化学の研究は、長い目で見ればやはり一般に使われるようになることはとても大事だと思うんです。そのために、基礎的な研究は非常に大事ですし、基礎的な研究でわかったことを積み上げて、何年もかかって社会に還元できるようになります。触媒の場合には、それには一般に10年から20年がかかります。私は、大学や研究所での研究は、そういった研究の芽を出すための種まきのような研究が大事だと思っています。それを育てて実用化する研究は企業が得意としています。

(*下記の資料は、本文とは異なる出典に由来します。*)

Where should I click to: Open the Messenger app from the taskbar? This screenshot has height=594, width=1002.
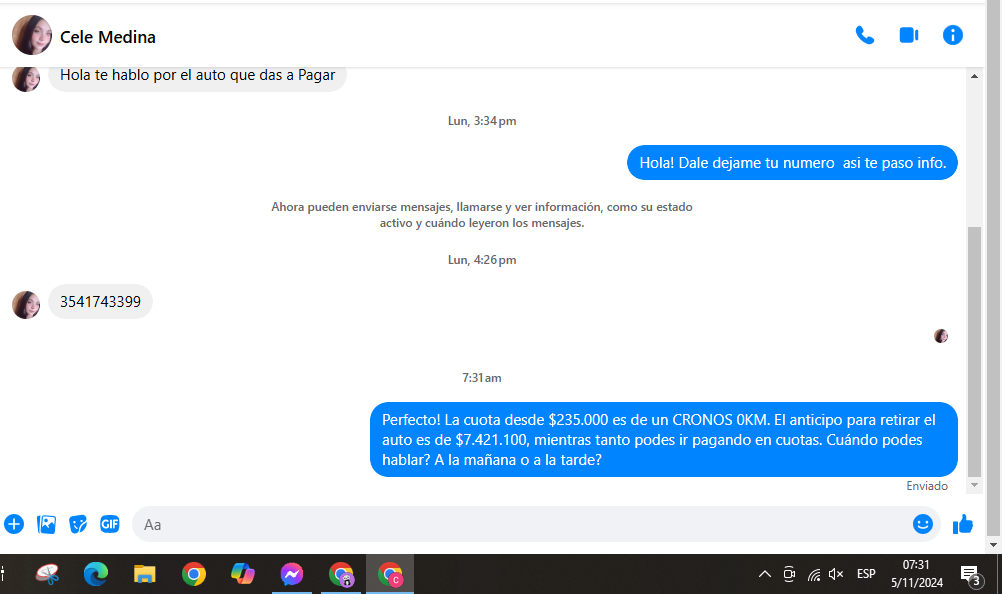click(x=292, y=574)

これからは、また新しい触媒を作るための方法や触媒を分子のレベルで理解するための研究を行っていきたいと思っています。

こういった基礎的な研究は、すぐに社会での実用に繋がるわけではありませんが、実用化する上で抱える様々な問題を解決し、また新しい触媒を開発するアイディアを与える上で、とても大事なものと思っています。

研究スタイルの特徴は?

私はどちらかというとパソコン上で解析をしたり、計算をしたりというよりは、自分で手を動かして実際に手に取れるレベルで新しい物質を作るのが好きでしたから、卒業研究では合成を強く希望してやらせて頂きました。物理化学の研究室でしたから、先輩の殆どは新しい測定法の開発や分光計測をしていました。合成をされている先輩は1人しかおらず、合成器具も殆どない状態でしたが、毎朝7時頃大学に行って、わくわくしながら実験をしていました。

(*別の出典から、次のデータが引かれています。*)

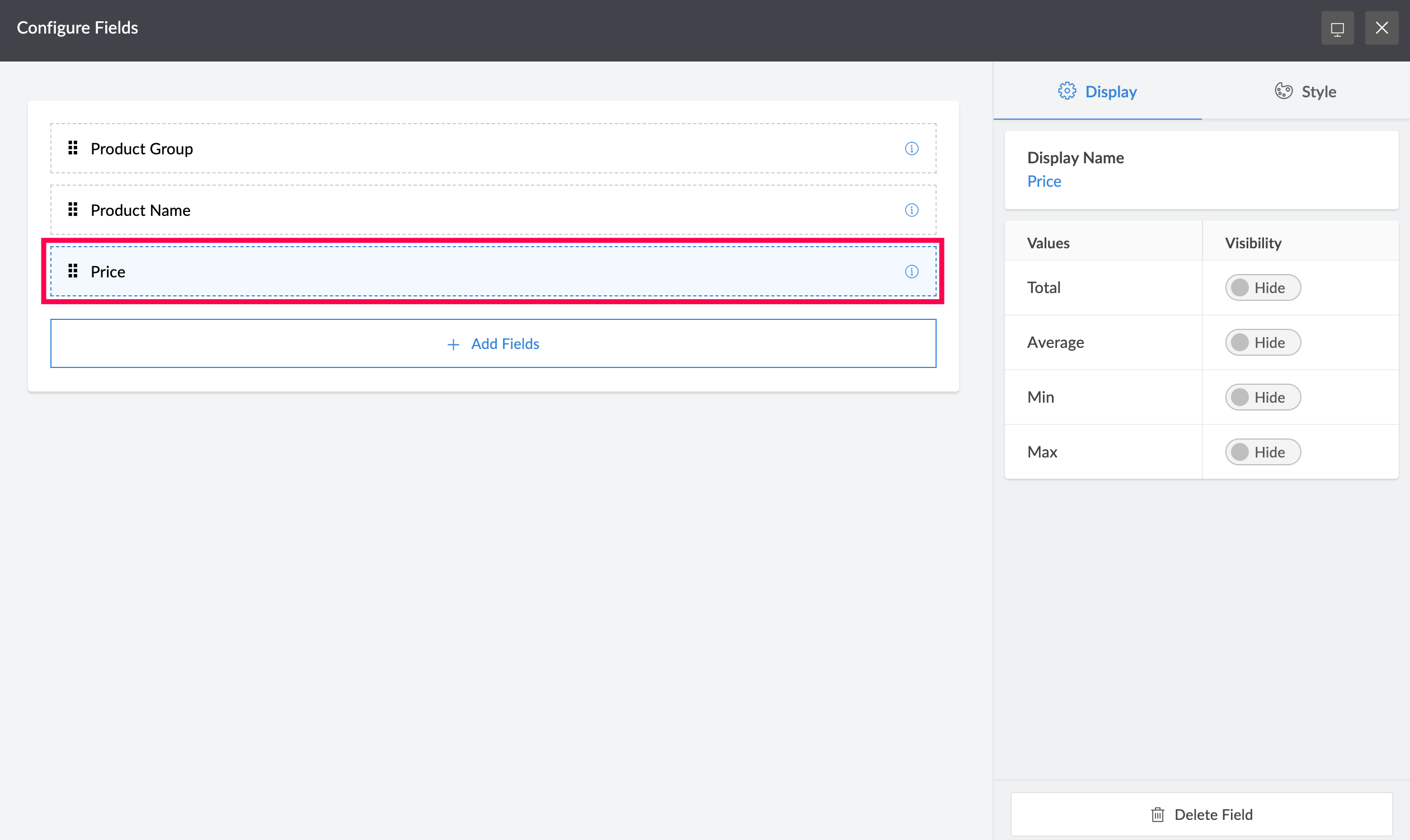Click the trash icon beside Delete Field
1410x840 pixels.
click(1158, 814)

助手になってからは、自分の研究だけでなく、学生を含めて研究室全体のテーマを指導することが必要になり、時間分解計測のような分光法を主体とした研究にも積極的に携わるようになりました。ですから、“モノを作ること”ができること、“測定法の開発や分光計測”ができること、この両方が出来るのが特徴だと思います。最初は大変でしたが、今にして思うと、研究の幅を広げ、いろいろな角度から触媒のことを理解する上で、大変有益だったと思っています。